Kassem disparaît à son tour sur le champ de bataille, et il revient avec un cortège portant le corps d’Ali Akbar. On voit donc sur la scène d’un côté, le “hejlé” de Fatima, et de l’autre le “hejlé” (de deuil, celui-ci) d’Ali Akbar, et l’on continue simultanément les préparatifs de mariage et de deuil, avec l’accompagnement musical adéquat -- on imagine facilement dans quelle cacophonie! Le mariage est célébré, mais avant que les deux époux ne le consomment, Kassem est rappelé sur le champ de bataille -- et il est tué!

Dans cette histoire déjà suffisamment tragique, les auteurs et metteurs en scène de Tazié insèrent une multitude de détails propres à émouvoir tous les spectateurs: le cri perçant que pousse Fatima en voyant réapparaître le chef de son frère, sans son cavalier; lorsque Kassem prend congé de sa jeune épouse, qui reste une fiancée, Fatima lui demande: “comment te reconnaîtrai-je au jour du Jugement Dernier”? et Kassem répond: “à mon corps saignant de cent blessures”...

Quand au combat Kassem tombe à terre et va être achevé par Shemr -- celui qui tuera aussi Hussain -- Kassem exprime un dernier vœu: voir encore une fois le visage de sa bien aimée Fatima... pendant quelques instants, pendant lesquels Kassem délire, Shemr semble l’épargner, avant de l’achever enfin. Tous les Taziés sont tragiques (à une ou deux exceptions près) mais leurs personnages restent très humains: ce sont des héros qui ont faim, qui ont soif, qui se laissent attendrir: Hussain est l’Imam, le descendant du Prophète, un commandant en chef, et en même temps un père qui pleure la mort de son fils chéri...

Tous les détails contribuent à fendre le cœur des spectateurs -- c’est le but recherché -- et à renforcer leur foi. Tous les spectateurs iraniens connaissent par cœur tous les détails du drame de Karbala, mais les évènements se déroulent si vite sur la scène du Tazié qu’ils pourraient être désarçonnés; de nombreux “signes” permettent aux spectateurs de s’y retrouver: les “bons” (la famille de Hussain, ses partisans) sont habillés de vert, et ils chantent d’une vois douce, alors que les “mauvais” (les partisans de Yazid) sont vêtus de rouge, et parlent d’une voix rauque...

Le rôle rédempteur du martyre de l'imam Hussain

Le cycle du Tazié culmine avec le Tazié de l’Achoura, mettant en scène de la façon la plus dramatique qui soit la mort de Hussain (le dixième jour du mois de Mouharam, d’où Achoura). Parfois, l’acteur jouant le rôle de Shemr, celui qui va mettre à mort le petit-fils du Prophète Mahomet, cesse de jouer pendant quelques instants, et s’adresse directement au public, lui disant: “C’est le moment de prier pour obtenir ce que vous souhaitez, pour faire pardonner vos péchés; pour guérir les maladies et les maux cachés; pour que Dieu bénisse ceux qui ont aidé à la préparation du Tazié”...
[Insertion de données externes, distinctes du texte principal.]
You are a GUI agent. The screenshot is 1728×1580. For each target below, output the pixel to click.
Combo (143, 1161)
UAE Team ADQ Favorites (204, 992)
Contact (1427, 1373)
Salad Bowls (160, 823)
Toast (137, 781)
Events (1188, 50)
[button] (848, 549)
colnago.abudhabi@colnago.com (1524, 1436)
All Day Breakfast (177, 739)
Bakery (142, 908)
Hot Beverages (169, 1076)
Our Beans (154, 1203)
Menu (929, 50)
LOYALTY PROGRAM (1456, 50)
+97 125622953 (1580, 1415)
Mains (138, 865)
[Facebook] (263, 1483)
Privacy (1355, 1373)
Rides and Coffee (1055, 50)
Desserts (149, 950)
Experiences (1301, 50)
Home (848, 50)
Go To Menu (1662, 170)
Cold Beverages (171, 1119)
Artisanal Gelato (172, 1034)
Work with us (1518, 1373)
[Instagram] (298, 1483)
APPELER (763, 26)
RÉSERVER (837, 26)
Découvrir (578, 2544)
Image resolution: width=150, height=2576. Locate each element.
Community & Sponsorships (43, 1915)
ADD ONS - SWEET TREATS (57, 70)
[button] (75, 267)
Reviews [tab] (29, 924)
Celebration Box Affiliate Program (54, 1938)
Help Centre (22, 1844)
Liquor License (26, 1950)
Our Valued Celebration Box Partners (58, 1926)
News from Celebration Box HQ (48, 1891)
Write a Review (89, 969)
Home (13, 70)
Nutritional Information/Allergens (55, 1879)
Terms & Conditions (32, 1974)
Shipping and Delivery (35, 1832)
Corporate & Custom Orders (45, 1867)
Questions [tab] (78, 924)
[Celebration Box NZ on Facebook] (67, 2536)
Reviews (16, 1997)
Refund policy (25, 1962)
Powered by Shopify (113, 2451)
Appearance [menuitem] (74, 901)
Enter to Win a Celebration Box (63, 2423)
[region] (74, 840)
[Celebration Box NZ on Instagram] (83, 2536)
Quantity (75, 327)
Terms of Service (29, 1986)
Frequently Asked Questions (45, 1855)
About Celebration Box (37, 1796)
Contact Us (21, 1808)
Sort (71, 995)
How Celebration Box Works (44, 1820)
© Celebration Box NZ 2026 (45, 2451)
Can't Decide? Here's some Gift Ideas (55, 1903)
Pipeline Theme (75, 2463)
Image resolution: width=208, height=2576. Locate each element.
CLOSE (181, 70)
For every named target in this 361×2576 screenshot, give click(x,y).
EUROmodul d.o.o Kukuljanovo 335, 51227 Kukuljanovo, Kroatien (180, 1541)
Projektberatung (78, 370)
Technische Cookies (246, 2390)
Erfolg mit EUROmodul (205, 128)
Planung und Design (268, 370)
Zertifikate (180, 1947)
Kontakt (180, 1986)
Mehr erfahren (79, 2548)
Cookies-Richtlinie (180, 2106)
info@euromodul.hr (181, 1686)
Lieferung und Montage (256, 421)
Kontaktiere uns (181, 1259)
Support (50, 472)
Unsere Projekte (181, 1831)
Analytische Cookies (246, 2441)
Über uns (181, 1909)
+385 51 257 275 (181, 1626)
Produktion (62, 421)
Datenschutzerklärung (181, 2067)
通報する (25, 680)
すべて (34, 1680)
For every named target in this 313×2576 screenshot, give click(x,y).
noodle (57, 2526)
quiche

Jamais le rôle rédempteur du martyre de l’imam Hussain n'apparaît de façon aussi évidente. Les auteurs de certains taziés vont jusqu’à le lui faire dire: quand on lui demande

“Pourquoi êtes-vous parti de la Mecque et de Médine et êtes-vous venu vous mettre en danger à Karbala?” l’Imam Hussain répond:

“À cause des péchés de la nation des Croyants”.

Dans d’autres taziés, le thème du fatalisme et de la prédestination est plus marqué, et Hussain répond alors:

“Le destin et la volonté de Dieu me l’ont dicté”.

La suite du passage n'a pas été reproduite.